A nonprobability sampling and seasonal variability during short recruitment periods might have introduced bias in the study. To account for this limitation, the recruitment period was extended to ensure the inclusion of months with higher and lower rates of admissions of patients with multimorbidity.

Interviewer and memory bias may have been present during group assignment, as data were collected on the item “more than 2 attempts required for the insertion of 1 catheter” referred to the past. To reduce these sources of bias, researchers were appropriately trained, and patients' health records were reviewed.

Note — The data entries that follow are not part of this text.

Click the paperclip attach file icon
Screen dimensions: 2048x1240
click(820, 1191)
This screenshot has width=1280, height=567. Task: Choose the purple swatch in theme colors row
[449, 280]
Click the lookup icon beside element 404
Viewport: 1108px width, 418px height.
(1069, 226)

Given the pragmatic nature of the present study, ward nurses were mainly in charge of the vascular access care of the study patients, and although they all had basic knowledge in vascular care, the actual experience of the nurses inserting catheters was not assessed.

Conclusions

The present study explored the differences in ward nurses' approach to catheter usage and placement in multimorbid patients depending on whether patients presented with DIVA or not. Multimorbid patients with DIVA required more and smaller vascular devices, were more likely to develop hematoma during catheter insertion, and required more catheterization attempts. The study showed that vascular access should be improved in patients with multimorbidity by means of ITTs and by developing appropriate strategies to improve vascular access in this patient population.

Recommendations for practice

The findings may help clinicians identify high-risk populations in terms of vascular access. In order to guarantee a successful intravenous therapy in this patient population, ITTs could be a relevant resource to identify early and accurately DIVA and therefore insert the most suitable catheter for each patient and with the fewest attempts to preserve vascular access.